GIVEN RECORDS Block Start
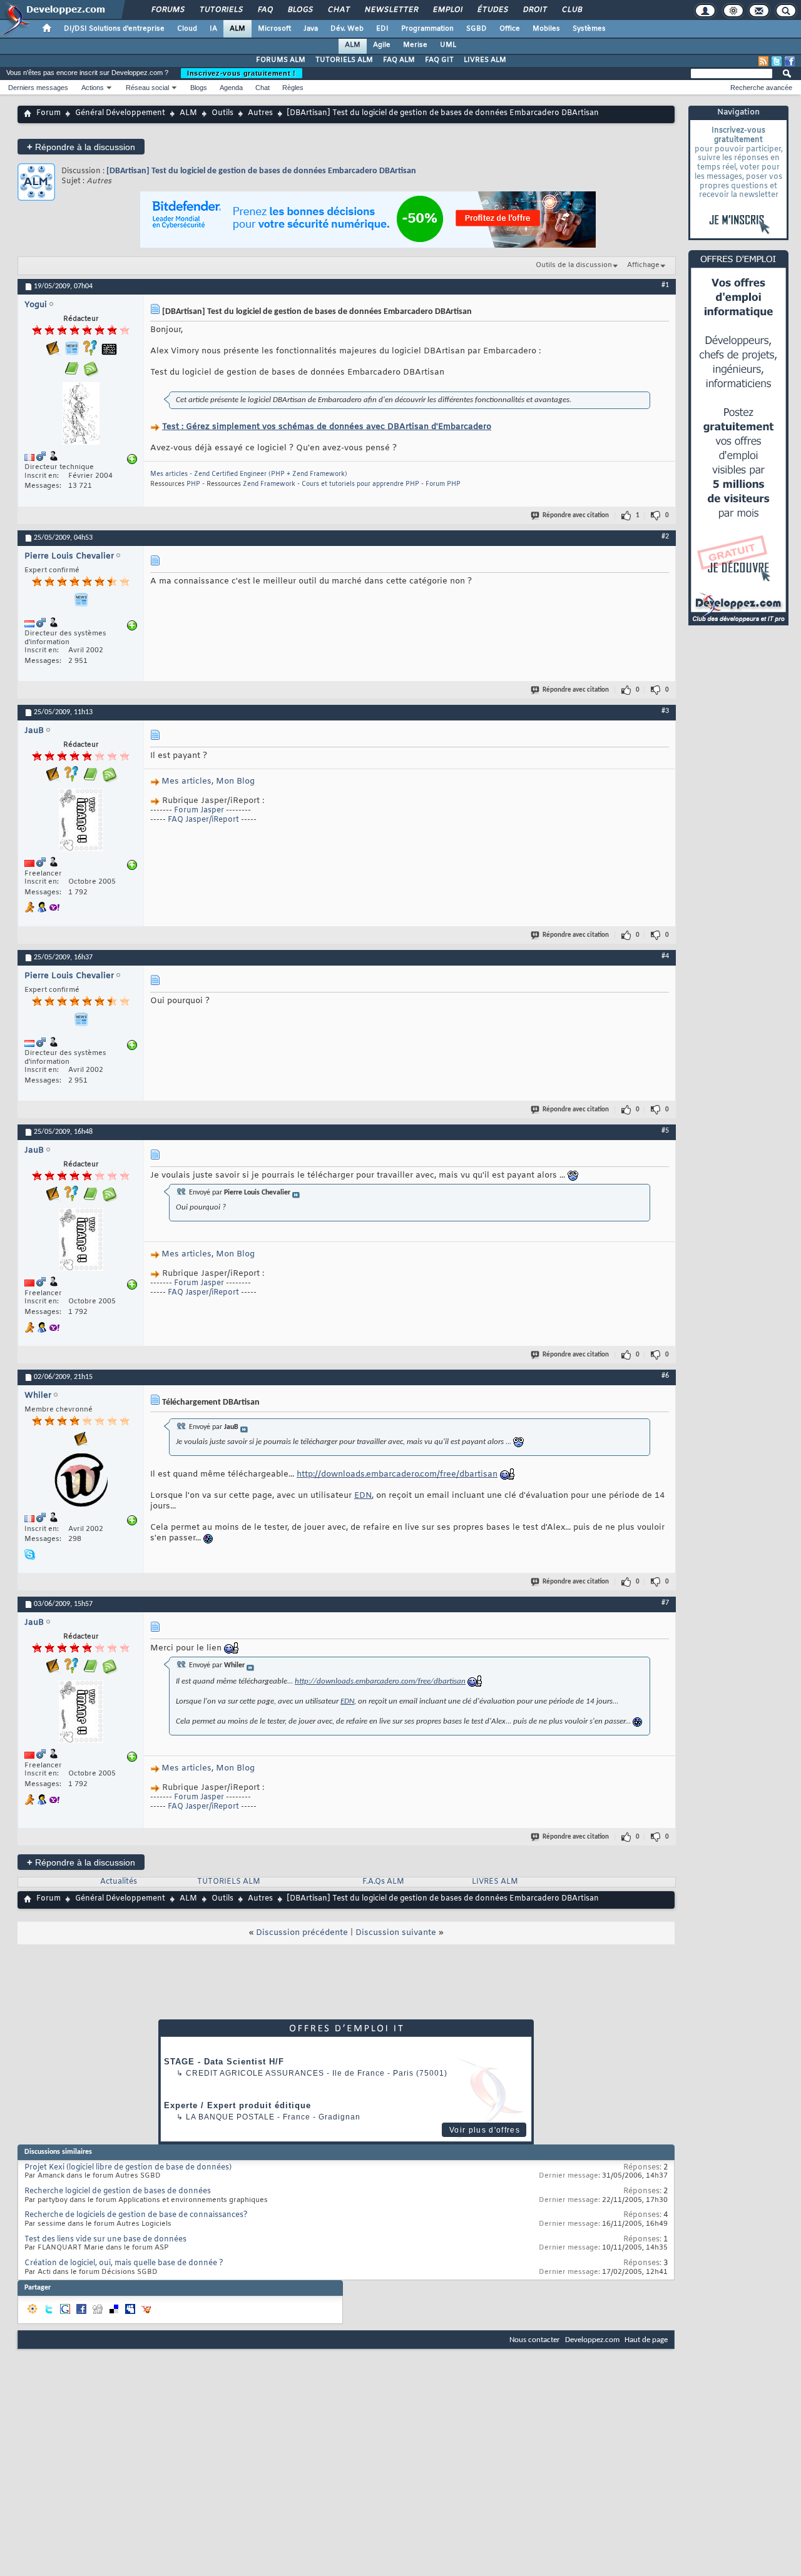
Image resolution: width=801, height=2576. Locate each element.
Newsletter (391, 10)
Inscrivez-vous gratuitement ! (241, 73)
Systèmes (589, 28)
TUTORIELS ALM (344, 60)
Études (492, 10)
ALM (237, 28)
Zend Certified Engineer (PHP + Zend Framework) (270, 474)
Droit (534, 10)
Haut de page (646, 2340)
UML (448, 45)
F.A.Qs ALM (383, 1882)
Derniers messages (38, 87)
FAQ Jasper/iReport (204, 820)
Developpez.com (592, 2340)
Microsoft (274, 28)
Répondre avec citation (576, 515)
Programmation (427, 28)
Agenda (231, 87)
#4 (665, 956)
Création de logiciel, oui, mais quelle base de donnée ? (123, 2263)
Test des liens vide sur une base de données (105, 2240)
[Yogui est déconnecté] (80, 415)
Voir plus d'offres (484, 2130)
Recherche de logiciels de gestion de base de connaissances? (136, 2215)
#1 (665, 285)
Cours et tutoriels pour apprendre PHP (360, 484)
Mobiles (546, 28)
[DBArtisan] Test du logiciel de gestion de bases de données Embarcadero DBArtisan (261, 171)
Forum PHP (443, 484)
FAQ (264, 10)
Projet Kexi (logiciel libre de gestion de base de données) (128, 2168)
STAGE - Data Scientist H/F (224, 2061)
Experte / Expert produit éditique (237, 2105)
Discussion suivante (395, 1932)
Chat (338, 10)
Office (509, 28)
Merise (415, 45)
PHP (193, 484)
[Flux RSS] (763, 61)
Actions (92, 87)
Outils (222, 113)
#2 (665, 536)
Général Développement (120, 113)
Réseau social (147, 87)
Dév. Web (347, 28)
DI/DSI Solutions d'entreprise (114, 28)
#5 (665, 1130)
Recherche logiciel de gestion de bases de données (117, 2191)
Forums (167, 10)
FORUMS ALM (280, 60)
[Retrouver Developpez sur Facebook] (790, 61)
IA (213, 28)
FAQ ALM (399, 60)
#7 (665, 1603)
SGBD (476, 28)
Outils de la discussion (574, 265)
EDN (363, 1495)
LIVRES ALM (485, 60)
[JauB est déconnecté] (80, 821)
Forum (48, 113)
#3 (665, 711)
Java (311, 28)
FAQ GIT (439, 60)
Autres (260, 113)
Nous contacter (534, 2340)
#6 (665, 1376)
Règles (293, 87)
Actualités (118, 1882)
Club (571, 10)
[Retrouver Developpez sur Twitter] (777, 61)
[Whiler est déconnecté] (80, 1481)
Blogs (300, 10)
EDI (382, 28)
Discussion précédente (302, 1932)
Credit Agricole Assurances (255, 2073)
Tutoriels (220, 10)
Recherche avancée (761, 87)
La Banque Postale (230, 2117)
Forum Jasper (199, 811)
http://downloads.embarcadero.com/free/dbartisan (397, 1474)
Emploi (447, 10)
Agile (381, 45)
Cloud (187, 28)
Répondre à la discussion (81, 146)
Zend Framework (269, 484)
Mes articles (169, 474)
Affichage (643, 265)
GIVEN RECORDS Block End
GIVEN RECORDS Block Start
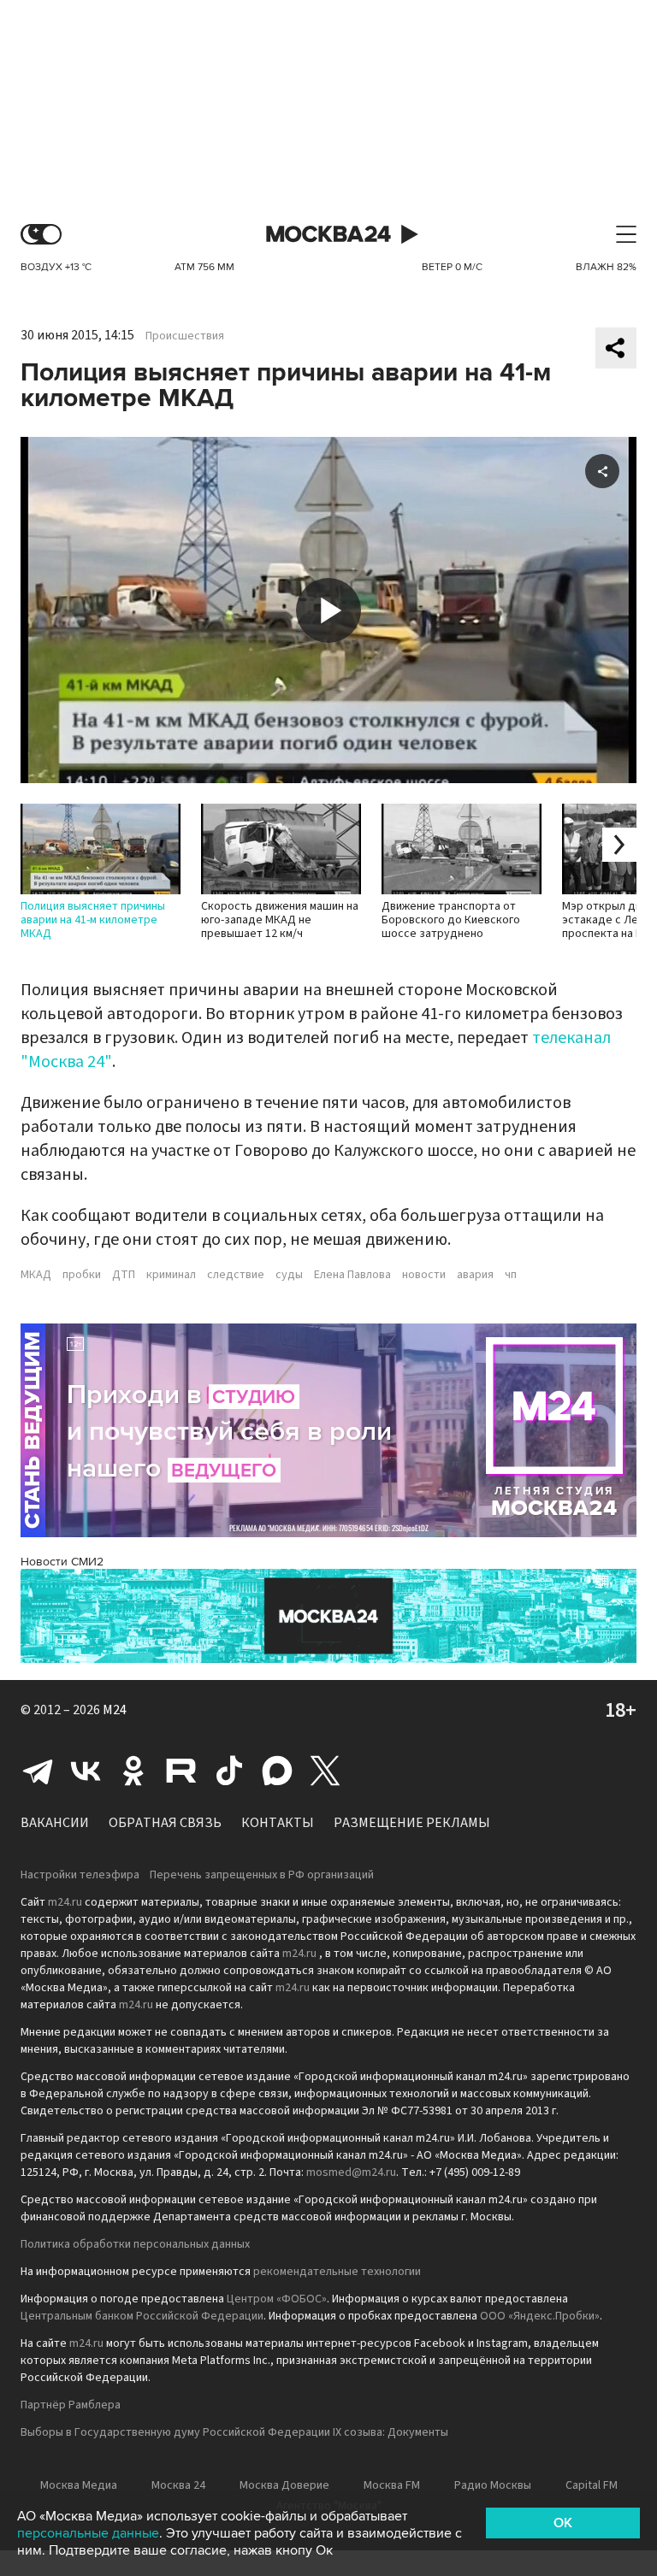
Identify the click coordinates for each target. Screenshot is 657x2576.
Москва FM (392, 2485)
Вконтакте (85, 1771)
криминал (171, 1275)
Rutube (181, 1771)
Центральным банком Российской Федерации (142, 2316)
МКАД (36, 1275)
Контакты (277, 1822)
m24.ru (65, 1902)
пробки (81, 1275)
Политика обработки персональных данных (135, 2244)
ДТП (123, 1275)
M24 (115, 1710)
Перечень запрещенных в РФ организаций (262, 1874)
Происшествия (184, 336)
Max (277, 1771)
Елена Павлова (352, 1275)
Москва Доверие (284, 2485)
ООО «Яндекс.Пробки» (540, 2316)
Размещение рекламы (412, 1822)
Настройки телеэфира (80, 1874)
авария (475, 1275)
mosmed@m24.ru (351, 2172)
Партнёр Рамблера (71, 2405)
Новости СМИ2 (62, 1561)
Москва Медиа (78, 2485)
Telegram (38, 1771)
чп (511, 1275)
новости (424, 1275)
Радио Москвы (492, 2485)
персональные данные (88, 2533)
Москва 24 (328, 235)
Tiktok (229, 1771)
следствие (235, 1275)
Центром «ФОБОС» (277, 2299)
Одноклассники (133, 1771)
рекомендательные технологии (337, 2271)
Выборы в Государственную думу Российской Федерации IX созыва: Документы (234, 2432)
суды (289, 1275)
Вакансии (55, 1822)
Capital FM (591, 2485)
GIVEN RECORDS Block End
● **TASK GOAL**
Among the lines of the records, copy out each one that contains the word "Répondre".

● **ANSWER TO THE PROBLEM**
Répondre avec citation (576, 515)
Répondre à la discussion (81, 146)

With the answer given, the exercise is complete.